Tick-ing Time Bomb

September’s new reads includes an environmental
dystopia by Greensboro’s Holly Goddard Jones

 

By Brian Lampkin

September is a great month for new books, and especially so this year in Greensboro. Novelist Holly Goddard Jones is a Greensboro resident (on the faculty at UNCG) and her third work of fiction, The Salt Line (Putnam’s, $26), is set to release on September 5. The novel reveals a nightmarish future in which the divide between the classes has become physical, and the authoritarian rule of the new powers is driven by an environmental fear.

The “salt line” demarcates the place where people are no longer safe from this very familiar and now deadly nemesis: the tick. Jones invents something called “Shreve’s disease,” which the miner tick transmits after the female “drills into your skin” with its “corkscrew shaped horn” and releases pinprick sized eggs that eventually erupt from your skin by the hundreds. But that’s not the bad part: Within 48 hours of infestation “blurry vision, nausea and loss of feeling in the limbs” will lead to total paralysis and death. Furthermore, this all plays out in the country between Greensboro and the Tennessee border—a land responsible for dozens of my own tick encounters. It’s all too familiar.
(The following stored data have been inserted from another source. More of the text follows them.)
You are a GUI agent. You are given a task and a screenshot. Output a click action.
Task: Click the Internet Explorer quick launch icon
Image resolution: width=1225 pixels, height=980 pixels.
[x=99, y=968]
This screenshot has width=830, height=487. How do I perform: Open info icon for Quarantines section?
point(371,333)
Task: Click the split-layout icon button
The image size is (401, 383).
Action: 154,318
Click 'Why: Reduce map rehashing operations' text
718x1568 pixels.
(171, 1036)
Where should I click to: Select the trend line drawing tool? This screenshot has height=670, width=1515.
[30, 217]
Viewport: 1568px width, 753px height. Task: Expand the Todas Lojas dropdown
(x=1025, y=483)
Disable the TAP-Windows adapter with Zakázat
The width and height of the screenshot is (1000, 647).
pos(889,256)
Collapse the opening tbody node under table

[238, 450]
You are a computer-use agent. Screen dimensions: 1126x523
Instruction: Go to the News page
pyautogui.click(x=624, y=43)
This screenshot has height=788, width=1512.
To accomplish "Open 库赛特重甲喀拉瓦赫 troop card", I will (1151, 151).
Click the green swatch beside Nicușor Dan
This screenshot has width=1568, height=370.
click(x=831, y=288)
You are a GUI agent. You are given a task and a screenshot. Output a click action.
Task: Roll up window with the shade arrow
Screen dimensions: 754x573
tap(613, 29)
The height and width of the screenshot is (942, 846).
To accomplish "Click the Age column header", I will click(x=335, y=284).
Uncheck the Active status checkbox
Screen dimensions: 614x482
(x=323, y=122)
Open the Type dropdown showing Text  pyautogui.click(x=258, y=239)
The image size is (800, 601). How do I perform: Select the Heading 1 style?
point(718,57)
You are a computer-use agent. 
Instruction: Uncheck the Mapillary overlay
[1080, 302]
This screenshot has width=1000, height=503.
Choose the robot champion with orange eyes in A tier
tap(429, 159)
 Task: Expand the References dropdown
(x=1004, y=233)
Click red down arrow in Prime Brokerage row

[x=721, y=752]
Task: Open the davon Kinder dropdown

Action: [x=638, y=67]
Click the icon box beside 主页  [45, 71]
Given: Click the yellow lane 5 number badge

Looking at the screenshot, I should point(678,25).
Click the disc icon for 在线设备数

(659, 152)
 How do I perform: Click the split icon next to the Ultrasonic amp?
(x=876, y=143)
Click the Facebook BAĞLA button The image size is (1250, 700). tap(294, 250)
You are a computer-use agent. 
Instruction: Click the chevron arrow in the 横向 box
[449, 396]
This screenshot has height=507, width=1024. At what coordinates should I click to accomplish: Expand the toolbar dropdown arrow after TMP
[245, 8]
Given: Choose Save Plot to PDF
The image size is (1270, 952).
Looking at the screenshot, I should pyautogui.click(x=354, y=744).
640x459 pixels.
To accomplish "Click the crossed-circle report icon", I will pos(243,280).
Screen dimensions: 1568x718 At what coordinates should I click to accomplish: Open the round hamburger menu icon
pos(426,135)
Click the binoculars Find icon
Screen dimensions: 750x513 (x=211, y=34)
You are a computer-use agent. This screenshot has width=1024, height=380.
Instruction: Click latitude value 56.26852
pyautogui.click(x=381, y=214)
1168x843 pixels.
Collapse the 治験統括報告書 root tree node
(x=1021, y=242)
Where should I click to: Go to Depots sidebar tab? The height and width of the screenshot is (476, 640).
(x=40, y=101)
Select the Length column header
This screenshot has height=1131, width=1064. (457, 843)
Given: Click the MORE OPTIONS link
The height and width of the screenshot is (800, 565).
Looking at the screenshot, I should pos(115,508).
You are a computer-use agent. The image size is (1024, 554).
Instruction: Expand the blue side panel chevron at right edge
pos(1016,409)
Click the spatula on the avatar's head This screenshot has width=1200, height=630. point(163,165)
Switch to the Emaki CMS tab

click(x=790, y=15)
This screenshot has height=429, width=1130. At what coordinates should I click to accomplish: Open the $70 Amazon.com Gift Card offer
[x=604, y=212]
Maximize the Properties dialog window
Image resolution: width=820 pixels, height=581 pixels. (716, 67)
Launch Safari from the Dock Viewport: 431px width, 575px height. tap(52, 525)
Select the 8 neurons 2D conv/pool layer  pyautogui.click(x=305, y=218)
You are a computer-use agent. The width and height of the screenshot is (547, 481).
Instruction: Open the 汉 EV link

And it’s all convincing as political parable, as well as a frightening encounter with the natural world. Jones’s work has always been astute about class and gender/power dynamics (her previous novel The Next Time You See Me and story collection Girl Trouble are both set in rural Kentucky and bring nuance and character to the same terrain that the much-overpraised Hillbilly Elegy sensationalizes and in many ways this novel is similar to Don DeLillo’s latest book, Zero K. Both are set among dystopian environments that arise from openly classist policies but Holly Goddard Jones’s novel has more heart. You’ll care for these characters — even for the more despicable ones — and that care makes for a powerful reading experience, even as you realize you’re reading a possible future that looks mighty bleak.

Other September Releases:

Believe Me: My Battle with the Invisible Disability of Lyme Disease, by Yolanda Hadid (St. Martin’s Press, $26.99). In early 2011, Yolanda was struck by mysterious symptoms including brain fog, severe exhaustion, migraines and more. After much misdiagnosis, Lyme Disease was revealed to be the culprit. The dystopian future might be closer than we think!

Love and Other Consolation Prizes, by Jamie Ford (Ballantine, $28) “Only Jamie Ford could take a snippet of a true story about a child offered as a raffle prize at the 1909 Seattle World’s Fair and spin it into a dazzling tale of love and family and ultimately hope,” says writer Ann Hood. By the author of Hotel on the Corner of Bitter and Sweet.

How to Fight, by Thich Nhat Hanh (Parallax Press, $9.95). The latest in an elegant series of books by the Zen master. Learn how to relax the bonds of anger, attachment, and delusion through mindfulness and kindness toward ourselves and others.

The Last Castle: The Epic Story of Love, Loss, and American Royalty in the Nation’s Largest Home, by Denise Kiernan (Touchstone, $28). The story of Asheville’s Biltmore spans World Wars, the Jazz Age, the Depression and generations of the famous Vanderbilt family, and features a captivating cast of real-life characters including F. Scott Fitzgerald, Thomas Wolfe, Teddy Roosevelt, John Singer Sargent, James Whistler, Henry James and Edith Wharton. The Last Castle is the unique American story of how the largest house in America has flourished, faltered and ultimately endured to this day.

Complete Stories, by Kurt Vonnegut (Seven Stories Press, $45). Here for the first time is the complete short fiction of one of the 20th century’s most popular writers. Curated and introduced by longtime Vonnegut friend Dan Wakefield and Vonnegut scholar Jerome Klinkowitz, the Complete Stories puts Vonnegut’s great wit, humor and humanity on full display.  OH

Brian Lampkin is one of the proprietors of Scuppernong Books.